DevSecOps: Security Automation in Enterprise DevOps
Another day, another portmanteau. DevSecOps — an expensive target on AdWords — tries to fit security into the DevOps process. It’s kind of silly because of course companies should be factoring security into their development, particularly when much of DevOps is about enterprises releasing applications faster.
Amazon Web Services’ Senior Solutions Architect Margo Cronin kicked off her talk at the European DevOps Enterprise Summit by saying how personally she doesn’t like the term DevSecOps.
The term DevSecOps “has always struck me like the last kid getting on the bus and there’s no seat available. We are treating security as an afterthought. Security has never been an afterthought with any customer I dealt with — in financial services or now at Amazon Web Services.

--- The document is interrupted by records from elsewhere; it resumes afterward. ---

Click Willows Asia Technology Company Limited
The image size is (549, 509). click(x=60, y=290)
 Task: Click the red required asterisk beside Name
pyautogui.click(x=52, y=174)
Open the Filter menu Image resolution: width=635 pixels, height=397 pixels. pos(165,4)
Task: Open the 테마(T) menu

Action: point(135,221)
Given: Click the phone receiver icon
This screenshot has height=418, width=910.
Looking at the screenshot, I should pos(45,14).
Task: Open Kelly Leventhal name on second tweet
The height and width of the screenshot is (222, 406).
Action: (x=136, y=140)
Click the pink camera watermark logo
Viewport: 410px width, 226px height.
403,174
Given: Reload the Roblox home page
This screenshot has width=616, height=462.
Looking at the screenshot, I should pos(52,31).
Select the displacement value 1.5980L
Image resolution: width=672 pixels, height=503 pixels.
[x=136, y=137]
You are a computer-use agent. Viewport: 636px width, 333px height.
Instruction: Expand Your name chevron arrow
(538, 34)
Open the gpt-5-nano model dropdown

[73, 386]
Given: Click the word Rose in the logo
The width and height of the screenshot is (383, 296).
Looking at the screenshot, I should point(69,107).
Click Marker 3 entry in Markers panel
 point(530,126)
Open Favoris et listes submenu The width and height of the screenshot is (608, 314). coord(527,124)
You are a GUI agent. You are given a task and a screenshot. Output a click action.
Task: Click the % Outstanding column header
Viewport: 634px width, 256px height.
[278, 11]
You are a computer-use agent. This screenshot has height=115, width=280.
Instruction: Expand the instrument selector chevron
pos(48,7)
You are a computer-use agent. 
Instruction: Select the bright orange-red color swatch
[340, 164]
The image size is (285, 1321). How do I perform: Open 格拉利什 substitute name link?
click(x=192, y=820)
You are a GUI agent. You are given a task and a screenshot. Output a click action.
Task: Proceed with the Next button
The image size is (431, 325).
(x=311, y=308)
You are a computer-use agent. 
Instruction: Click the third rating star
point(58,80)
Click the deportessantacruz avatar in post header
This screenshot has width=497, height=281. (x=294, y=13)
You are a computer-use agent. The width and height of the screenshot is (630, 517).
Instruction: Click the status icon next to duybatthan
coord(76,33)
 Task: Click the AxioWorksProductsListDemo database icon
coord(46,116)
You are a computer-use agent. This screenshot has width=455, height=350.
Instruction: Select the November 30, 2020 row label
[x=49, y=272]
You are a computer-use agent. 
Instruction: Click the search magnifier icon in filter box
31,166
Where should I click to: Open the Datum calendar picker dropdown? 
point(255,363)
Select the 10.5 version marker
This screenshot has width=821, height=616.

I feel like the name doesn’t reflect the importance,” Cronin said.
In fact, with the new European regulations of GDPR, she says privacy by design and privacy by default are built right in.
“It nearly mandates you should be doing DevSecOps,” she said.
So, in the end, what is DevSecOps to Cronin? Security automation as a priority early and often. And coming from Amazon, she comes from a place of security automation experience. After all, AWS released almost 1,500 key features and new services in 2017. Amazon.com performs a production deployment of once every 11.6 seconds and an average of 10,000 hosts simultaneously. How does AWS and Amazon.com do DevOps but still retain core security practices?
“If there was a security problem, it would make the evening news,” Cronin said.
In the end, you can call it DevSecOps or Rugged IT like agile and kanban enthusiasts call it, but how AWS refers to it is pretty accurate: security automation at cloud scale.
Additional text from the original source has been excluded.